Segundo Matias Spektor (2016a, p. 48), beneficiário do programa “Átomos para a Paz”

na década de 1950, o Brasil adquiriu tecnologias de enriquecimento de urânio com aplicações

pacíficas e com pouco a nenhum interesse em construir armas atômicas. Quando os militares

tomaram o poder, em 1964, as intenções nucleares começaram a mudar. Embora não haja

nenhuma evidência de que a classe política tenha comandado o começo de um programa de

bomba nuclear, os militares emitiram sinais dúbios a respeito das intenções nucleares

brasileiras. No final da década de 1970, o Brasil estava trabalhando para o desenvolvimento de

urânio enriquecido já fora das salvaguardas internacionais e em instalações secretas sob

controle militar.

Segundo Kroenig (2010), as transferências de tecnologia contêm implicações políticas

importantes. Kroenig faz uma crítica ao Fuhrmann em que indica que os tomadores de decisão

estão condenados se fizerem transferências e, da mesma forma, também se não fizerem nenhum

tipo de acordo de cooperação tecnológica; e podem controlar a proliferação de bombas atômicas

ou promover os usos pacíficos da energia nuclear para combater o aquecimento global já que a

energia nuclear entre as não renováveis é considerada mais limpa. Na verdade, satisfazendo a

demanda dos países por assistência pacífica nuclear ajuda a desencorajar o aumento

internacional de bombas nucleares – como foi o caso do Brasil. Ademais, um ponto de discórdia

entre Furhmann (2009) e Kroenig (2010) é que, para este último autor, as transferências de

tecnologia nuclear podem incluir todas as trocas realizadas fora do âmbito legal do Estado, nos

mercados negros e na clandestinidade, sem sanção formal autorizada pelos países.

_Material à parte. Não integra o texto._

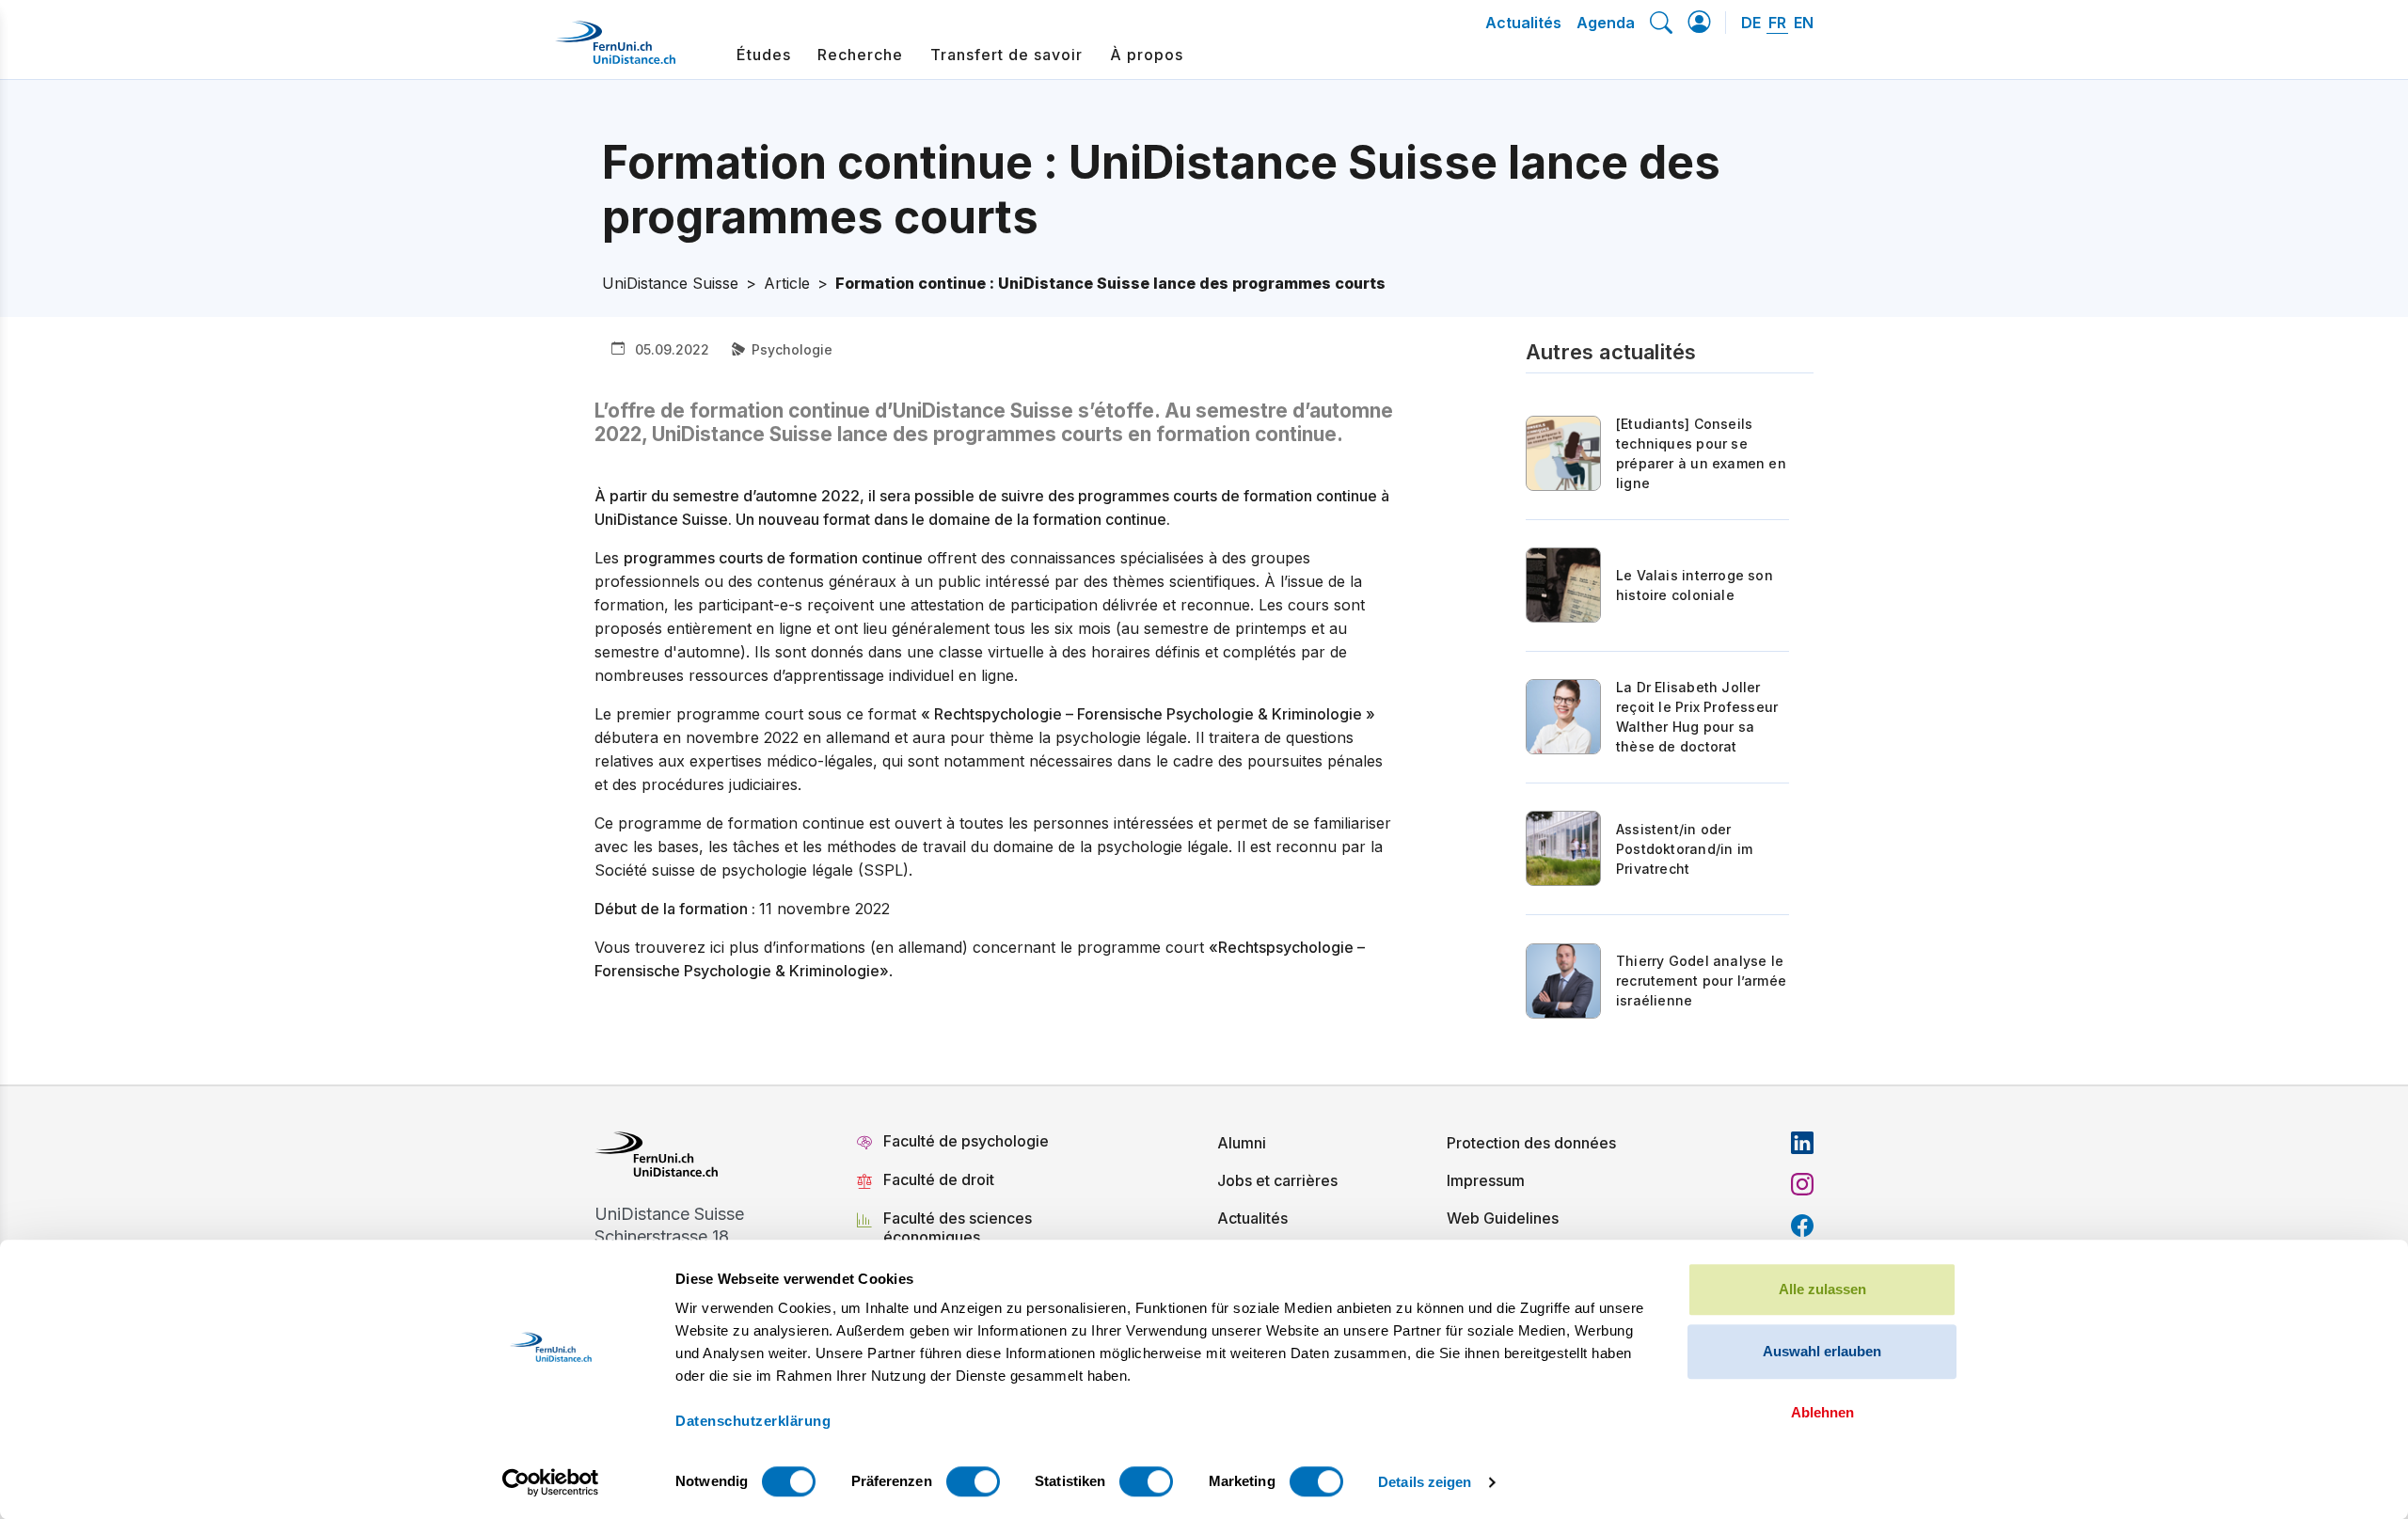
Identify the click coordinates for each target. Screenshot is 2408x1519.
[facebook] (1802, 1225)
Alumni (1241, 1142)
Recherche (860, 54)
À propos (1146, 54)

Nos estudos de caso analisados por William C. Sailor (2010), percebe-se uma falta de

correlação entre a dispersão do conhecimento nuclear e as bombas atômicas e que incluiriam,

entre outros países, o Brasil. Todos os países estudados por este autor pensaram em algum tipo

de ambição a fim de desenvolver a bomba ou programas correlacionados, nos quais foram

abandonados como um resultado de influência diplomática e de pressão de outros países. Ao

final, todos eles desenvolveram programas nucleares.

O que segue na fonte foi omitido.